Present the lines below as a numbered list, omitting any blank lines.

• RECORDS PROVIDED
+===+
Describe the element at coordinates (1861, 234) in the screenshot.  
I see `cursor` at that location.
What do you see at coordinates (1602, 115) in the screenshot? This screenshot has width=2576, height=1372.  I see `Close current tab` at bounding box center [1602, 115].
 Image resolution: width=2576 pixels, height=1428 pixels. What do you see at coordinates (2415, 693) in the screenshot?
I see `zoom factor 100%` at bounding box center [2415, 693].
+===+
• PROBLEM SOLUTION
1. Describe the element at coordinates (1861, 234) in the screenshot.  
2. I see `cursor` at that location.
3. What do you see at coordinates (1602, 115) in the screenshot? This screenshot has width=2576, height=1372.  I see `Close current tab` at bounding box center [1602, 115].
4.  Image resolution: width=2576 pixels, height=1428 pixels. What do you see at coordinates (2415, 693) in the screenshot?
5. I see `zoom factor 100%` at bounding box center [2415, 693].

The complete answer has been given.